From   "Clive Nicholas" <>
Subject   Re: st: Re: Measures of fit in clogit
Date   Wed, 2 Feb 2005 02:32:53 -0000 (GMT)

Naoko Taniguchi replied:

> The count R square seems good because it is said that it can describe
> 'the proportion of correct prediction (i.e. the correct predicted vote
> / the observed vote).  But this measure seem contradict to others.
> Model A


> Count R2:                      0.538
> Model B


> Count R2:                      0.557

If you've read pages 93 and 94 of Long and Freese (2001) - which gives the
formula for count R^2, you'll know why. Precisely because " is
possible to correctly predict at least 50 percent of the cases by choosing
the outcome category with the largest percentage of cases" is certainly
the main reason that I wouldn't trust this statistic as far as I could
throw it.*

Via -fitstat-, Long and Freese do calculate the adjusted count R^2, so
called because it adjusts for the largest row marginal (formula given on
page 94).

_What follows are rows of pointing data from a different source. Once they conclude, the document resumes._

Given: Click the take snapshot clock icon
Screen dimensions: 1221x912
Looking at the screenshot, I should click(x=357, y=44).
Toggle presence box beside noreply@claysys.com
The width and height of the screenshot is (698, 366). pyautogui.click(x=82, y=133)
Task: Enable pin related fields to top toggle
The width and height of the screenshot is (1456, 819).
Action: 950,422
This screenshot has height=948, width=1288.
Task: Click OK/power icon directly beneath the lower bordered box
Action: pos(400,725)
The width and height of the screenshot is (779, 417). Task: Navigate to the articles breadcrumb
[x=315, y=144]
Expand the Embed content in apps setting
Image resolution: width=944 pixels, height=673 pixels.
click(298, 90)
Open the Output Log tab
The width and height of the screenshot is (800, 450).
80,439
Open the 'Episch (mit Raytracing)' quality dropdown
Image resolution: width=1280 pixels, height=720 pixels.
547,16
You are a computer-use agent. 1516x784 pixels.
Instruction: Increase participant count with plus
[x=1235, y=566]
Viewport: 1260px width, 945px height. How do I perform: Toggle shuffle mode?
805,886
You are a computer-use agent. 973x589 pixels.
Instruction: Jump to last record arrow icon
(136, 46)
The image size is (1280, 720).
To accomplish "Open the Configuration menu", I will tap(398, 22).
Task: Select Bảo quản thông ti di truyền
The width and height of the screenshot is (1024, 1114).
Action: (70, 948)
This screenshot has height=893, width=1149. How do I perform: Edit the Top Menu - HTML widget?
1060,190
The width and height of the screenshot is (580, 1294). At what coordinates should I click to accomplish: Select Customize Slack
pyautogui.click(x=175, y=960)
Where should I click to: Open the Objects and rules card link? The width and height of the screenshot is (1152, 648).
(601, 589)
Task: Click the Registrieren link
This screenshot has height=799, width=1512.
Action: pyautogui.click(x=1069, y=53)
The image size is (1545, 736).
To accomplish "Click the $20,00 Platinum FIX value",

However, in all of the fixed-effect logit models I've fitted to
my own electoral data (as well as to play data such as from -webuse
union-), -fitstat- never once offers the adjusted count R^2 statistic
(even when including just one (dummy) independent variable), presumably
because it cannot be calculated after -clogit-. I'd be interested to find
out from others if they have successful experiences of this.

I repeat my advice from earlier: if you value what the R^2 of your model
is telling you, put most of your cash on reporting the adjusted McFadden's

CLIVE NICHOLAS        |t: 0(044)7903 397793
Politics              |e:
Newcastle University  |


Long JS and Freese S (2nd ed., 2001) REGRESSION MODELS FOR CATEGORICAL

*Personal best: 11 feet, 2 inches at the All-England Count R^2-Throwing
Championships at Sunningdale last August.